• **Task objective**
Each entry below should be retyped exactly, with nothing omitted.

• **Extracted material**
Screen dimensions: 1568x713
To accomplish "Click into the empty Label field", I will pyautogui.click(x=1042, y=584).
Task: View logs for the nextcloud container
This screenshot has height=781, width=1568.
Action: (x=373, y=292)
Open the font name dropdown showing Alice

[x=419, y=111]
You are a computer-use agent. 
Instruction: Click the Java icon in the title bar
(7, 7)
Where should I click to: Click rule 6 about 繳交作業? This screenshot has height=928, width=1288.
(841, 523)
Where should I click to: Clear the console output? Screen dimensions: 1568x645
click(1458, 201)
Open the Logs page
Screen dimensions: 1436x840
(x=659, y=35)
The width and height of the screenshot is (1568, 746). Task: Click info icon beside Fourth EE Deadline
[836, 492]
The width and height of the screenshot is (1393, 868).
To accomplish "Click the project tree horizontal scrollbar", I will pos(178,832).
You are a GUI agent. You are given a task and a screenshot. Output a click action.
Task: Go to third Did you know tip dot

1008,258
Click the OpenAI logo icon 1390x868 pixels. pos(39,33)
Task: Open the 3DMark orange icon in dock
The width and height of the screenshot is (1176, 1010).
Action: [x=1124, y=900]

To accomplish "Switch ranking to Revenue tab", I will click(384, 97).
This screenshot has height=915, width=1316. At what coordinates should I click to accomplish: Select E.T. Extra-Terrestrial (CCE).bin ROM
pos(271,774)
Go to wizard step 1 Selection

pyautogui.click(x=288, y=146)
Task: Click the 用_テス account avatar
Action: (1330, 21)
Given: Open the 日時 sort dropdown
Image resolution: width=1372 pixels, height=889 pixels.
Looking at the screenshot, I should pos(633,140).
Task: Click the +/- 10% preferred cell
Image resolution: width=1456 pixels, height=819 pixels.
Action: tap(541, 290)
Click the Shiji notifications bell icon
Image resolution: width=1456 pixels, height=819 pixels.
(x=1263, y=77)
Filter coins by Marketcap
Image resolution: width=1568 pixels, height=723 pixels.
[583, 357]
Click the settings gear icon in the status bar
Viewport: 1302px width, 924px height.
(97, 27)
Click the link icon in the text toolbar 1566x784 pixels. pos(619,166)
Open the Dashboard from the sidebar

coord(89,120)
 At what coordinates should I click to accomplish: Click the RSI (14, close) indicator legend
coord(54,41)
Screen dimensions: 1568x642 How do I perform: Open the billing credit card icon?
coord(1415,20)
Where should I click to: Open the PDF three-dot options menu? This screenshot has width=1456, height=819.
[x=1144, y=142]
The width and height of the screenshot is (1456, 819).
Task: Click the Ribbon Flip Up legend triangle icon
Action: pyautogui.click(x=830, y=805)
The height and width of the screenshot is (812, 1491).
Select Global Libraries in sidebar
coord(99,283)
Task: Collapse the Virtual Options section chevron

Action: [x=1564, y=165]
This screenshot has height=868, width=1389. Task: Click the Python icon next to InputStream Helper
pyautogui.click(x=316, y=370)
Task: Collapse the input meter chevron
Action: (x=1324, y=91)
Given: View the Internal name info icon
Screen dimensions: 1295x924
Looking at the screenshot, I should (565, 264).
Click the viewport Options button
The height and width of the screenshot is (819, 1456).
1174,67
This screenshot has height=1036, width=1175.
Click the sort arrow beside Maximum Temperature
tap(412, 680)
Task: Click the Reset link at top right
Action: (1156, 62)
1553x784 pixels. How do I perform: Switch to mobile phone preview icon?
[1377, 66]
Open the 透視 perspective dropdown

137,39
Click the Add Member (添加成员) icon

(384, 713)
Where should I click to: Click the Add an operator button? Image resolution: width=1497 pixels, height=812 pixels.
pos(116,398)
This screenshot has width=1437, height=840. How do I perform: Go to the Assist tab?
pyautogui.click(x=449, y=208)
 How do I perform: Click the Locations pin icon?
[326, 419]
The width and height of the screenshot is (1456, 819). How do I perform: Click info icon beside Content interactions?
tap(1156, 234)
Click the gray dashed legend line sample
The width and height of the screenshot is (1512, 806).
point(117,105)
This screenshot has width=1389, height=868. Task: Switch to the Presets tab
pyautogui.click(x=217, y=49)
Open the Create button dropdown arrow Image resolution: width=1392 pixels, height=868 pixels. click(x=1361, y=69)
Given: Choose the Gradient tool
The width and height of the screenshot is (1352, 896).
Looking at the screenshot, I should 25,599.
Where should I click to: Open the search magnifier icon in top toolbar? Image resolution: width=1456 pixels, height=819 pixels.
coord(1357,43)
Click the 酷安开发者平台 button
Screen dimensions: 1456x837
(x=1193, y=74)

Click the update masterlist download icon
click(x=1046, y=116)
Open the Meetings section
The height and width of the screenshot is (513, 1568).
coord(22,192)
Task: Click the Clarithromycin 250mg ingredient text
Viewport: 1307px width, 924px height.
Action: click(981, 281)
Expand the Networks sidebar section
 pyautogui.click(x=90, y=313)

• **Your solution**
Screen dimensions: 1568x713
To accomplish "Click into the empty Label field", I will pyautogui.click(x=1042, y=584).
Task: View logs for the nextcloud container
This screenshot has height=781, width=1568.
Action: (x=373, y=292)
Open the font name dropdown showing Alice

[x=419, y=111]
You are a computer-use agent. 
Instruction: Click the Java icon in the title bar
(7, 7)
Where should I click to: Click rule 6 about 繳交作業? This screenshot has height=928, width=1288.
(841, 523)
Where should I click to: Clear the console output? Screen dimensions: 1568x645
click(1458, 201)
Open the Logs page
Screen dimensions: 1436x840
(x=659, y=35)
The width and height of the screenshot is (1568, 746). Task: Click info icon beside Fourth EE Deadline
[836, 492]
The width and height of the screenshot is (1393, 868).
To accomplish "Click the project tree horizontal scrollbar", I will pos(178,832).
You are a GUI agent. You are given a task and a screenshot. Output a click action.
Task: Go to third Did you know tip dot

1008,258
Click the OpenAI logo icon 1390x868 pixels. pos(39,33)
Task: Open the 3DMark orange icon in dock
The width and height of the screenshot is (1176, 1010).
Action: [x=1124, y=900]

To accomplish "Switch ranking to Revenue tab", I will click(384, 97).
This screenshot has height=915, width=1316. At what coordinates should I click to accomplish: Select E.T. Extra-Terrestrial (CCE).bin ROM
pos(271,774)
Go to wizard step 1 Selection

pyautogui.click(x=288, y=146)
Task: Click the 用_テス account avatar
Action: (1330, 21)
Given: Open the 日時 sort dropdown
Image resolution: width=1372 pixels, height=889 pixels.
Looking at the screenshot, I should pos(633,140).
Task: Click the +/- 10% preferred cell
Image resolution: width=1456 pixels, height=819 pixels.
Action: tap(541, 290)
Click the Shiji notifications bell icon
Image resolution: width=1456 pixels, height=819 pixels.
(x=1263, y=77)
Filter coins by Marketcap
Image resolution: width=1568 pixels, height=723 pixels.
[583, 357]
Click the settings gear icon in the status bar
Viewport: 1302px width, 924px height.
(97, 27)
Click the link icon in the text toolbar 1566x784 pixels. pos(619,166)
Open the Dashboard from the sidebar

coord(89,120)
 At what coordinates should I click to accomplish: Click the RSI (14, close) indicator legend
coord(54,41)
Screen dimensions: 1568x642 How do I perform: Open the billing credit card icon?
coord(1415,20)
Where should I click to: Open the PDF three-dot options menu? This screenshot has width=1456, height=819.
[x=1144, y=142]
The width and height of the screenshot is (1456, 819).
Task: Click the Ribbon Flip Up legend triangle icon
Action: pyautogui.click(x=830, y=805)
The height and width of the screenshot is (812, 1491).
Select Global Libraries in sidebar
coord(99,283)
Task: Collapse the Virtual Options section chevron

Action: [x=1564, y=165]
This screenshot has height=868, width=1389. Task: Click the Python icon next to InputStream Helper
pyautogui.click(x=316, y=370)
Task: Collapse the input meter chevron
Action: (x=1324, y=91)
Given: View the Internal name info icon
Screen dimensions: 1295x924
Looking at the screenshot, I should (565, 264).
Click the viewport Options button
The height and width of the screenshot is (819, 1456).
1174,67
This screenshot has height=1036, width=1175.
Click the sort arrow beside Maximum Temperature
tap(412, 680)
Task: Click the Reset link at top right
Action: (1156, 62)
1553x784 pixels. How do I perform: Switch to mobile phone preview icon?
[1377, 66]
Open the 透視 perspective dropdown

137,39
Click the Add Member (添加成员) icon

(384, 713)
Where should I click to: Click the Add an operator button? Image resolution: width=1497 pixels, height=812 pixels.
pos(116,398)
This screenshot has width=1437, height=840. How do I perform: Go to the Assist tab?
pyautogui.click(x=449, y=208)
 How do I perform: Click the Locations pin icon?
[326, 419]
The width and height of the screenshot is (1456, 819). How do I perform: Click info icon beside Content interactions?
tap(1156, 234)
Click the gray dashed legend line sample
The width and height of the screenshot is (1512, 806).
point(117,105)
This screenshot has width=1389, height=868. Task: Switch to the Presets tab
pyautogui.click(x=217, y=49)
Open the Create button dropdown arrow Image resolution: width=1392 pixels, height=868 pixels. click(x=1361, y=69)
Given: Choose the Gradient tool
The width and height of the screenshot is (1352, 896).
Looking at the screenshot, I should 25,599.
Where should I click to: Open the search magnifier icon in top toolbar? Image resolution: width=1456 pixels, height=819 pixels.
coord(1357,43)
Click the 酷安开发者平台 button
Screen dimensions: 1456x837
(x=1193, y=74)

Click the update masterlist download icon
click(x=1046, y=116)
Open the Meetings section
The height and width of the screenshot is (513, 1568).
coord(22,192)
Task: Click the Clarithromycin 250mg ingredient text
Viewport: 1307px width, 924px height.
Action: click(981, 281)
Expand the Networks sidebar section
 pyautogui.click(x=90, y=313)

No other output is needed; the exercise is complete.